After his death, the early Christians looked to the example of Jesus for their answers about the meaning of life and death, right and wrong.  They took as their symbol THE CROSS, to remind themselves his ideas could not be put to death. 

As the centuries passed, and Christianity grew into a major religion, the Pope in Rome became its spiritual authority.   People received God's blessing through the priests, who explained for them the bible and offer God's blessing thorough communion. CUP.

In the sixteenth century, a monk named Martin Luther challenged the authority of the Pope.  He taught that each person should read the BIBLE for himself, and make his own relationship with God.

By the turn of the nineteenth century, Universalism and Unitarianism were alive and well.  These two faiths grew closer and closer in beliefs until the merged as one just over 50 years ago. Our symbol, the FLAMING CHALICE, represents ideals of both Unitarianism and Universalism---faith, hope, love, freedom, reason, and tolerance.

In the1800s Universalist such as Hosea Ballou and Unitarians such as Theodore Parker and Ralph Waldo Emerson spoke out for the rights of the individual believer and against the authority of the church.

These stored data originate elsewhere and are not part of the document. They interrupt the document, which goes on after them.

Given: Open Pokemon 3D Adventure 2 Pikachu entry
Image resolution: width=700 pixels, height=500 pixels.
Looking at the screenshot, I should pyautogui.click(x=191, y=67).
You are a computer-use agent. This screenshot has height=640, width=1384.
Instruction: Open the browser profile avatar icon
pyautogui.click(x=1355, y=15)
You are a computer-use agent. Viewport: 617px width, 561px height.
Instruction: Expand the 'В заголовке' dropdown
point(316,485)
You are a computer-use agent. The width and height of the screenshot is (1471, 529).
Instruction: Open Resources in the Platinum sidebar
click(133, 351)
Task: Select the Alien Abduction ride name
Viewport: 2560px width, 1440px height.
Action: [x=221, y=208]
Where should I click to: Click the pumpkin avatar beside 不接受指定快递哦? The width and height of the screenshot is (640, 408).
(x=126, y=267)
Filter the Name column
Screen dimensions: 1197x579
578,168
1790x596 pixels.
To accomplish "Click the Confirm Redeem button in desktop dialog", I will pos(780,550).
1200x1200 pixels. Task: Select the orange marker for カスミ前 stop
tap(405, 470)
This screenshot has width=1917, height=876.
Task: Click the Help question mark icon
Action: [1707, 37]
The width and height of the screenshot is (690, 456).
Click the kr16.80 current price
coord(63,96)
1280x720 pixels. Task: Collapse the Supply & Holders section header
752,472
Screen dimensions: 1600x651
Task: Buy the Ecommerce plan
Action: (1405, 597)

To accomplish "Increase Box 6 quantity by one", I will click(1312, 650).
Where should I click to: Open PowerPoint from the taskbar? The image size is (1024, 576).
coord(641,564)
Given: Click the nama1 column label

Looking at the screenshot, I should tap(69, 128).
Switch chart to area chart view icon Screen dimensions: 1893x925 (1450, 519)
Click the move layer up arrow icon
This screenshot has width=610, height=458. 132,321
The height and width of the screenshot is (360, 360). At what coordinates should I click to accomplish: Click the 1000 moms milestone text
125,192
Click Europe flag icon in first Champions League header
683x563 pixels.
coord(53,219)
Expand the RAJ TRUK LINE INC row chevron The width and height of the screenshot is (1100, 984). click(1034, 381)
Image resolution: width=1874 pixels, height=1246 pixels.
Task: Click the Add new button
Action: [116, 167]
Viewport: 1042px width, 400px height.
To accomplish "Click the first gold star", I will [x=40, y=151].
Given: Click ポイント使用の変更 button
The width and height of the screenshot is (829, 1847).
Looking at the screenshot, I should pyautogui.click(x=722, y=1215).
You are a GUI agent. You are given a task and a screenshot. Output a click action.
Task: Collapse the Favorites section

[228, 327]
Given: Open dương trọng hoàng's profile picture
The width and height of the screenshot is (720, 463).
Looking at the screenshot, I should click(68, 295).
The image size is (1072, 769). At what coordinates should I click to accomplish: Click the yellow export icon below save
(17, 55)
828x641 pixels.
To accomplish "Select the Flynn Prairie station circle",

They taught that there is truth and wisdom in the Bible, and inspiration to be drawn from the life of Jesus. But there is also truth and wisdom to be found in other GREAT BOOKS and other great lives, from ALL THE RELIGIONS OF THE WORLD.

The whole panorama of NATURE, as well, has lessons for us about the meaning of life. But the answers to the great questions are not to be found in Bibles or birdsongs. Your answer will be found when you look within YOURSELF. As Emerson put it, “Nothing is at last sacred but the integrity of your own mind.”

Theodore Parker said, “The kingdom, the power, and the glory will lie within the human heart.”

What a tremendous affirmation! Don't ever let anyone tell you the Unitarian Universalists don't believe in anything! What do we believe in?

We believe in YOU!


All of you. Each of you.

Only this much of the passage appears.